The infotech and legal industries are spending millions to win votes in an upcoming ballot in California

An impending ballot in California has prompted a massive, nationwide fund-raising race between infotech executives and trial lawyers, each trying to sway California voters with tens of millions of dollars in TV advertising.

The Nov. 5 ballot initiative, called Proposition 211, would modify California's laws to ease lawsuits against companies suspected of fraudulently manipulating their stock price. Lawyers backing the proposition say it is needed to deter infotech executives from trying to defraud stock buyers by artificially raising their stock price.

Infotech executives opposing say Proposition 211 would allow lawyers to threaten companies and executives with trumped-up fraud lawsuits in the hope of winning a lucrative out-of-court settlement. Also, opponents of Proposition 211 say the measure would allow lawyers to sue companies outside California, even if only one company share is owned by a California citizen.

"Out-of-state companies should care [about Proposition 211] because it affects anyone who has but one share in California," said Michael Timmeny, a Washington-based vice president for domestic affairs at the American Electronics Association.

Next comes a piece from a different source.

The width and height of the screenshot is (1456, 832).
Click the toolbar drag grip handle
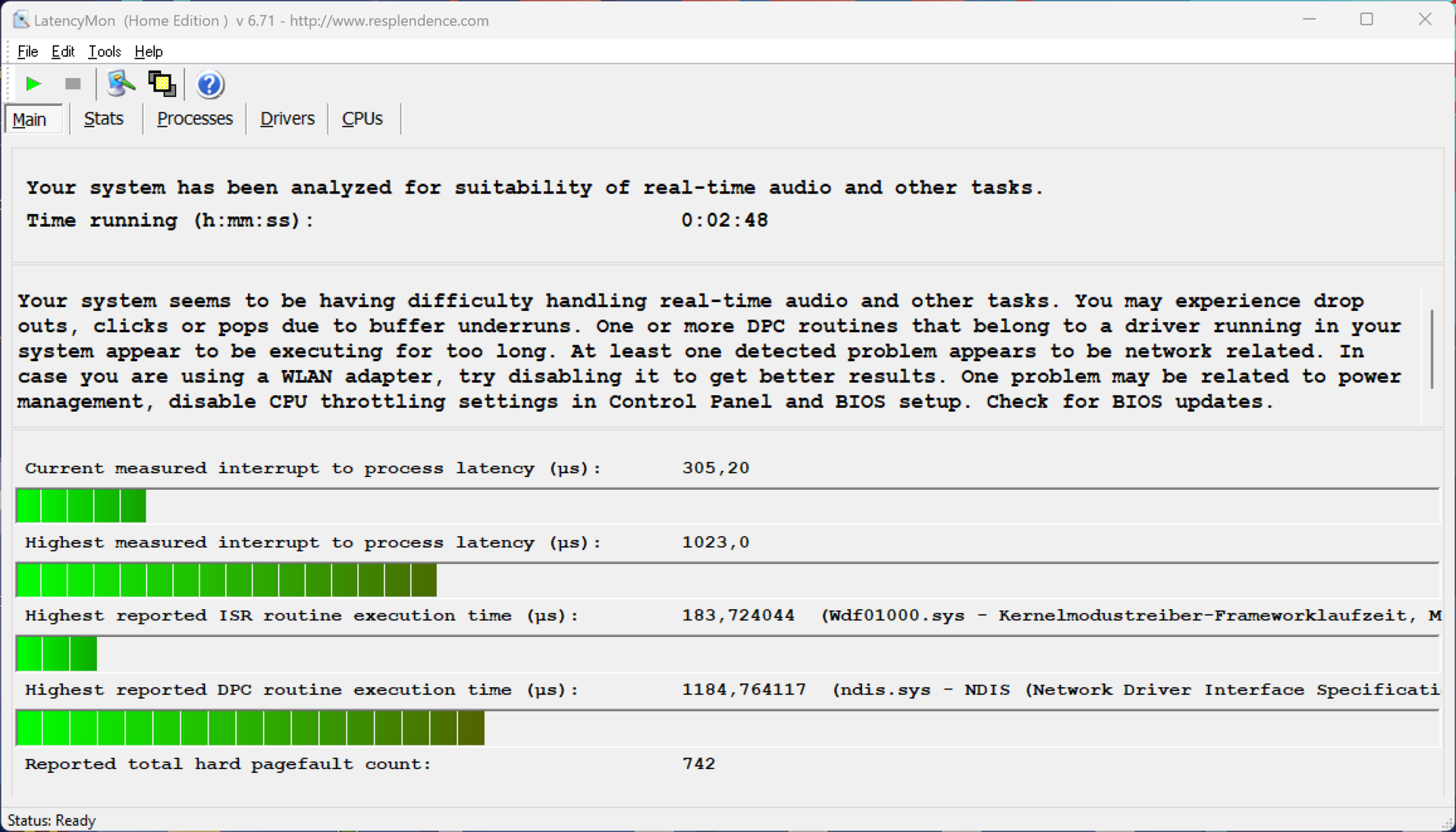coord(8,83)
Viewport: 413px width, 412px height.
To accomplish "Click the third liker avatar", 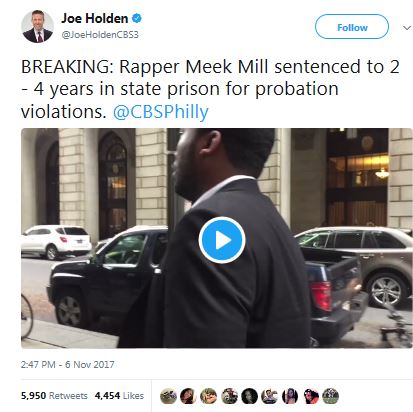I will 209,396.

"That's ridiculous... it's scare tactics," said Sean Crowley, a spokesman for the pro-211 Citizens for Retirement Protection and Security, based in Los Angeles. Although the measure "doesn't expand the jurisdiction of California courts," 70 percent of funding for the anti-211 campaign comes from outside California, he said. Those companies include securities dealers, accountants and infotech companies eager to minimize their liability in fraud cases, he said.

To defeat 211, the AEA is working with several other organizations, including the Sacramento, Calif.-based Taxpayers Against Frivolous Lawsuits, to raise up to $40 million for the anti-Proposition 211 campaign, Timmeny said. On Oct. 18, the association will hold a fund raiser at which several infotech executives are scheduled to make a pitch to local infotech executives.

"They are looking for checks with a lot of zeros on them" said Bruce Hahn, a Washington-based lobbyist for the Computer Technology Industry Association. Among the speakers expected at the event are Edward Bersoff, president of BTG Inc., Vienna, Va., and Chuck Stein, chief of Netrix Corp., Herndon, Va. The AEA tried to hold the meeting Sept. 20, but the meeting was canceled a few days beforehand because not enough infotech executives had signed up to attend, said one participant.

"There was a great deal of interest," but the event was canceled because executives didn't have enough warning to adjust their schedules, said Timmeny. He declined to say how much money he hopes to raise from the Oct. 18 meeting.

Crowley would not disclose how much money the pro-211 side was seeking, but added that it was coming from law partnerships around the country. "We'll be competitive... [but] we certainly don't have $20 million," he said.

To win the campaign, both sides in the debate are amassing dollars, endorsements, favorable polls and whatever advantage they can find from wherever possible. They are also arguing that each is supported by out-of-state interests.

For example, the industry-backed anti-211 coalition is arguing that the proposition is backed by New York lawyers and would damage many California-based infotech companies and drive others out of the state. The anti-211 side also is showcasing an anti-211 statement by President BiIl Clinton, who had earned much criticism from infotech executives when he vetoed Congress' December 1995 reform of federal securities-litigation rules. Congress promptly overrode the veto, establishing the restrictive law that Proposition 211 is intended to change.

On the other side, Crowley's pro-211 side is highlighting the out-of-state funding provided by accountant firms and the New York-based Securities Industry Association, which has contributed roughly $1 million to the anti-211 campaign.

Poll numbers are another weapon in the battle. The anti-211 Taxpayers Against Frivolous Lawsuits released a statement Sept. 17 saying that "Proposition 211 looks to be headed toward certain defeat by a more than 2 to 1 margin among those who are aware of the initiative."

But the same poll shows a 41-27 split favoring the pro-211 side once the voters read language included on the ballot measure, despite the anti-211 side having spent $4 million on TV ads since July, said Crowley. "We have run zero ads, and we won't be running any until October," he said.